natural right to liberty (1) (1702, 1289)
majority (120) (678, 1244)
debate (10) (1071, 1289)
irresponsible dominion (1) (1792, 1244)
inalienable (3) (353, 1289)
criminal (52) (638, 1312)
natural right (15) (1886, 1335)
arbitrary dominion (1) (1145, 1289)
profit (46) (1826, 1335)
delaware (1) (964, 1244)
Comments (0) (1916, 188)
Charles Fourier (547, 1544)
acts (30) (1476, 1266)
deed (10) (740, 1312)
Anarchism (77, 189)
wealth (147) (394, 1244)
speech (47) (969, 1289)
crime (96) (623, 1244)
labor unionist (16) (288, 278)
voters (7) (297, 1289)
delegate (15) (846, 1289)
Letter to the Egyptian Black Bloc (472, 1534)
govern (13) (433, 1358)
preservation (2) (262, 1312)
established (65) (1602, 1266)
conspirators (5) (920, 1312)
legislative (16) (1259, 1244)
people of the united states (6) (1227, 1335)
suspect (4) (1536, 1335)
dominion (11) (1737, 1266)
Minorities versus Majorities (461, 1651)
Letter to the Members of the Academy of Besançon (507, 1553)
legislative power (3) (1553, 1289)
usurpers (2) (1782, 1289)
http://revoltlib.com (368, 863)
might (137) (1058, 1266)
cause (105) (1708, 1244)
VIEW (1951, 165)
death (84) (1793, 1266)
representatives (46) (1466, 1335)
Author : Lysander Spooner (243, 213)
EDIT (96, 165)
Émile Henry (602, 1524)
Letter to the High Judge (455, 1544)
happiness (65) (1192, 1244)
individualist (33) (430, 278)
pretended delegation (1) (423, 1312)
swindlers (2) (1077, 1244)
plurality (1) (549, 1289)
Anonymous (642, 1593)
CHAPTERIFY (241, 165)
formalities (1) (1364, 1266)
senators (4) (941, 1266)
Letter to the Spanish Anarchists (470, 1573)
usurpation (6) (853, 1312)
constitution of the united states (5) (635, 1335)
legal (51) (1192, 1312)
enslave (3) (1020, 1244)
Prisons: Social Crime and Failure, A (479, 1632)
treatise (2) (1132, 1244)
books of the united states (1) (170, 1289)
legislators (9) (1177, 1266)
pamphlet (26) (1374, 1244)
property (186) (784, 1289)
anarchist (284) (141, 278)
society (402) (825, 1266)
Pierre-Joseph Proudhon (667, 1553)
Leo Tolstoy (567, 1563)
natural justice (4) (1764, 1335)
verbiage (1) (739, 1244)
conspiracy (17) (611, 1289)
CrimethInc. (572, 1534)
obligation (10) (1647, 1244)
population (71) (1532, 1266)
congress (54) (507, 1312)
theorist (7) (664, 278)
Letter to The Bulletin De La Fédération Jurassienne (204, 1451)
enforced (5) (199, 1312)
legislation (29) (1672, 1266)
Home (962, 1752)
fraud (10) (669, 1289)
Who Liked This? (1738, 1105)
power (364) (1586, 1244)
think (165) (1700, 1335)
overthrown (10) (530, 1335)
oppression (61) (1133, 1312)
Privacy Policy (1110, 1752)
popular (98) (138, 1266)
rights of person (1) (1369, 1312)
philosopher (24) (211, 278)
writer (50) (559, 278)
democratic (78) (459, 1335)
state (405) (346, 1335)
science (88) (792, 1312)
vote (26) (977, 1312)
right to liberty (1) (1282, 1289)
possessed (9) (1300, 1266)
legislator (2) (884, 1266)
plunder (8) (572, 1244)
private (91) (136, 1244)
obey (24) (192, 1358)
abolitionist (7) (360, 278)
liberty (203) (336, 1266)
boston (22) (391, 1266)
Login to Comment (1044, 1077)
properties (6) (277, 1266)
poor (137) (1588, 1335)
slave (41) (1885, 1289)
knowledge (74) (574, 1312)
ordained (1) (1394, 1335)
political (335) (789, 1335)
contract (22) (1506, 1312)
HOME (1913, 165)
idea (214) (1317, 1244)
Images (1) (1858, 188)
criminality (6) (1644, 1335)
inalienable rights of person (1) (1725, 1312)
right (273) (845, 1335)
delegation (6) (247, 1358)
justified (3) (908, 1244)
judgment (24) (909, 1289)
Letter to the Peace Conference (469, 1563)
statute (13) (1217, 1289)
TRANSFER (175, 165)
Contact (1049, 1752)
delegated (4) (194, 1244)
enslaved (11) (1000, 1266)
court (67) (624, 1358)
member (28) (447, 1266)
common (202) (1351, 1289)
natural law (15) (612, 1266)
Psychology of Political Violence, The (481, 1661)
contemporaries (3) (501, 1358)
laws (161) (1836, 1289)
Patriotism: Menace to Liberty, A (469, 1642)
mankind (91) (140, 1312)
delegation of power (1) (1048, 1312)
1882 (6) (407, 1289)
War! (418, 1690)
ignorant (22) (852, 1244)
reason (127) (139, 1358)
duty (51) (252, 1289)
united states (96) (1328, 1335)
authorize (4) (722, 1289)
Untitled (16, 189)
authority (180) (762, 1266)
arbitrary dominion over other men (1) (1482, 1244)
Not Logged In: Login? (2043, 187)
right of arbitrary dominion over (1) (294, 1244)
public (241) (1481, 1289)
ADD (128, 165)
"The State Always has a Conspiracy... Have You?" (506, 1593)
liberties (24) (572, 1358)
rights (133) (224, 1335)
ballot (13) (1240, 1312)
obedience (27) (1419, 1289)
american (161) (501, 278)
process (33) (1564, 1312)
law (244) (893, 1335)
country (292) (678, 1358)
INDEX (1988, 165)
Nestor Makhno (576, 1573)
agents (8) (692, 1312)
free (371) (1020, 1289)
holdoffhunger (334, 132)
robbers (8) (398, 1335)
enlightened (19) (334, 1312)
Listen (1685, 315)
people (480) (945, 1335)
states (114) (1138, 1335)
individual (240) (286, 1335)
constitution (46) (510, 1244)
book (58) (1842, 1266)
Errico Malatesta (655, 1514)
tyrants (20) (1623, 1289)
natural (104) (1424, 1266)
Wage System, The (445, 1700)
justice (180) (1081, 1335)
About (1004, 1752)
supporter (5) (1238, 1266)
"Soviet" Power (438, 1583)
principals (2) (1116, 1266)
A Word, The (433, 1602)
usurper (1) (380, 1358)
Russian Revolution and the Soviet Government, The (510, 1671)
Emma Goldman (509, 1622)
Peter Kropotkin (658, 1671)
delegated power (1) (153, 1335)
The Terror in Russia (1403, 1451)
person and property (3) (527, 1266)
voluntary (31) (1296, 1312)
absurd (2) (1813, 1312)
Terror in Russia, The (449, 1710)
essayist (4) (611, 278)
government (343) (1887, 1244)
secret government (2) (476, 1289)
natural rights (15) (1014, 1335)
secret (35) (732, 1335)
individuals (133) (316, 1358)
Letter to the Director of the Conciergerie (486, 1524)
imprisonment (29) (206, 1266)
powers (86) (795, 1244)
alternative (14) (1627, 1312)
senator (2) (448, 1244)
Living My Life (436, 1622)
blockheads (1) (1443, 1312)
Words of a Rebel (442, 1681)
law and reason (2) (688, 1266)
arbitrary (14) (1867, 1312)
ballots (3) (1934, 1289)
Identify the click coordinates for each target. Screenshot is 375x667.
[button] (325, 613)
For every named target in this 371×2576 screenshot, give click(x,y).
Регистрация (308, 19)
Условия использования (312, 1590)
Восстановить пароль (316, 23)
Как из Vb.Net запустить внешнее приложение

*REQUIRED ACTION*. Say each line again exactly as it appears above.

*EXERCISE ANSWER*.
natural right to liberty (1) (1702, 1289)
majority (120) (678, 1244)
debate (10) (1071, 1289)
irresponsible dominion (1) (1792, 1244)
inalienable (3) (353, 1289)
criminal (52) (638, 1312)
natural right (15) (1886, 1335)
arbitrary dominion (1) (1145, 1289)
profit (46) (1826, 1335)
delaware (1) (964, 1244)
Comments (0) (1916, 188)
Charles Fourier (547, 1544)
acts (30) (1476, 1266)
deed (10) (740, 1312)
Anarchism (77, 189)
wealth (147) (394, 1244)
speech (47) (969, 1289)
crime (96) (623, 1244)
labor unionist (16) (288, 278)
voters (7) (297, 1289)
delegate (15) (846, 1289)
Letter to the Egyptian Black Bloc (472, 1534)
govern (13) (433, 1358)
preservation (2) (262, 1312)
established (65) (1602, 1266)
conspirators (5) (920, 1312)
legislative (16) (1259, 1244)
people of the united states (6) (1227, 1335)
suspect (4) (1536, 1335)
dominion (11) (1737, 1266)
Minorities versus Majorities (461, 1651)
Letter to the Members of the Academy of Besançon (507, 1553)
legislative power (3) (1553, 1289)
usurpers (2) (1782, 1289)
http://revoltlib.com (368, 863)
might (137) (1058, 1266)
cause (105) (1708, 1244)
VIEW (1951, 165)
death (84) (1793, 1266)
representatives (46) (1466, 1335)
Author : Lysander Spooner (243, 213)
EDIT (96, 165)
Émile Henry (602, 1524)
Letter to the High Judge (455, 1544)
happiness (65) (1192, 1244)
individualist (33) (430, 278)
pretended delegation (1) (423, 1312)
swindlers (2) (1077, 1244)
plurality (1) (549, 1289)
Anonymous (642, 1593)
CHAPTERIFY (241, 165)
formalities (1) (1364, 1266)
senators (4) (941, 1266)
Letter to the Spanish Anarchists (470, 1573)
usurpation (6) (853, 1312)
constitution of the united states (5) (635, 1335)
legal (51) (1192, 1312)
enslave (3) (1020, 1244)
Prisons: Social Crime and Failure, A (479, 1632)
treatise (2) (1132, 1244)
books of the united states (1) (170, 1289)
legislators (9) (1177, 1266)
pamphlet (26) (1374, 1244)
property (186) (784, 1289)
anarchist (284) (141, 278)
society (402) (825, 1266)
Pierre-Joseph Proudhon (667, 1553)
Leo Tolstoy (567, 1563)
natural justice (4) (1764, 1335)
verbiage (1) (739, 1244)
conspiracy (17) (611, 1289)
CrimethInc. (572, 1534)
obligation (10) (1647, 1244)
population (71) (1532, 1266)
congress (54) (507, 1312)
theorist (7) (664, 278)
Letter to The Bulletin De La Fédération Jurassienne (204, 1451)
enforced (5) (199, 1312)
legislation (29) (1672, 1266)
Home (962, 1752)
fraud (10) (669, 1289)
Who Liked This? (1738, 1105)
power (364) (1586, 1244)
think (165) (1700, 1335)
overthrown (10) (530, 1335)
oppression (61) (1133, 1312)
Privacy Policy (1110, 1752)
popular (98) (138, 1266)
rights of person (1) (1369, 1312)
philosopher (24) (211, 278)
writer (50) (559, 278)
democratic (78) (459, 1335)
state (405) (346, 1335)
science (88) (792, 1312)
vote (26) (977, 1312)
right to liberty (1) (1282, 1289)
possessed (9) (1300, 1266)
legislator (2) (884, 1266)
plunder (8) (572, 1244)
private (91) (136, 1244)
obey (24) (192, 1358)
abolitionist (7) (360, 278)
liberty (203) (336, 1266)
boston (22) (391, 1266)
Login to Comment (1044, 1077)
properties (6) (277, 1266)
poor (137) (1588, 1335)
slave (41) (1885, 1289)
knowledge (74) (574, 1312)
ordained (1) (1394, 1335)
political (335) (789, 1335)
contract (22) (1506, 1312)
HOME (1913, 165)
idea (214) (1317, 1244)
Images (1) (1858, 188)
criminality (6) (1644, 1335)
inalienable rights of person (1) (1725, 1312)
right (273) (845, 1335)
delegation (6) (247, 1358)
justified (3) (908, 1244)
judgment (24) (909, 1289)
Letter to the Peace Conference (469, 1563)
statute (13) (1217, 1289)
TRANSFER (175, 165)
Contact (1049, 1752)
delegated (4) (194, 1244)
enslaved (11) (1000, 1266)
court (67) (624, 1358)
member (28) (447, 1266)
common (202) (1351, 1289)
natural law (15) (612, 1266)
Psychology of Political Violence, The (481, 1661)
contemporaries (3) (501, 1358)
laws (161) (1836, 1289)
Patriotism: Menace to Liberty, A (469, 1642)
mankind (91) (140, 1312)
delegation of power (1) (1048, 1312)
1882 (6) (407, 1289)
War! (418, 1690)
ignorant (22) (852, 1244)
reason (127) (139, 1358)
duty (51) (252, 1289)
united states (96) (1328, 1335)
authorize (4) (722, 1289)
Untitled (16, 189)
authority (180) (762, 1266)
arbitrary dominion over other men (1) (1482, 1244)
Not Logged In: Login? (2043, 187)
right of arbitrary dominion over (1) (294, 1244)
public (241) (1481, 1289)
ADD (128, 165)
"The State Always has a Conspiracy... Have You?" (506, 1593)
liberties (24) (572, 1358)
rights (133) (224, 1335)
ballot (13) (1240, 1312)
obedience (27) (1419, 1289)
american (161) (501, 278)
process (33) (1564, 1312)
law (244) (893, 1335)
country (292) (678, 1358)
INDEX (1988, 165)
Nestor Makhno (576, 1573)
agents (8) (692, 1312)
free (371) (1020, 1289)
holdoffhunger (334, 132)
robbers (8) (398, 1335)
enlightened (19) (334, 1312)
Listen (1685, 315)
people (480) (945, 1335)
states (114) (1138, 1335)
individual (240) (286, 1335)
constitution (46) (510, 1244)
book (58) (1842, 1266)
Errico Malatesta (655, 1514)
tyrants (20) (1623, 1289)
natural (104) (1424, 1266)
Wage System, The (445, 1700)
justice (180) (1081, 1335)
About (1004, 1752)
supporter (5) (1238, 1266)
"Soviet" Power (438, 1583)
principals (2) (1116, 1266)
A Word, The (433, 1602)
usurper (1) (380, 1358)
Russian Revolution and the Soviet Government, The (510, 1671)
Emma Goldman (509, 1622)
Peter Kropotkin (658, 1671)
delegated power (1) (153, 1335)
The Terror in Russia (1403, 1451)
person and property (3) (527, 1266)
voluntary (31) (1296, 1312)
absurd (2) (1813, 1312)
Terror in Russia, The (449, 1710)
essayist (4) (611, 278)
government (343) (1887, 1244)
secret government (2) (476, 1289)
natural rights (15) (1014, 1335)
secret (35) (732, 1335)
individuals (133) (316, 1358)
Letter to the Director of the Conciergerie (486, 1524)
imprisonment (29) (206, 1266)
powers (86) (795, 1244)
alternative (14) (1627, 1312)
senator (2) (448, 1244)
Living My Life (436, 1622)
blockheads (1) (1443, 1312)
Words of a Rebel (442, 1681)
law and reason (2) (688, 1266)
arbitrary (14) (1867, 1312)
ballots (3) (1934, 1289)
Identify the click coordinates for each target. Screenshot is 375x667.
[button] (325, 613)
For every named target in this 371×2576 screenshot, give click(x,y).
Регистрация (308, 19)
Условия использования (312, 1590)
Восстановить пароль (316, 23)
Как из Vb.Net запустить внешнее приложение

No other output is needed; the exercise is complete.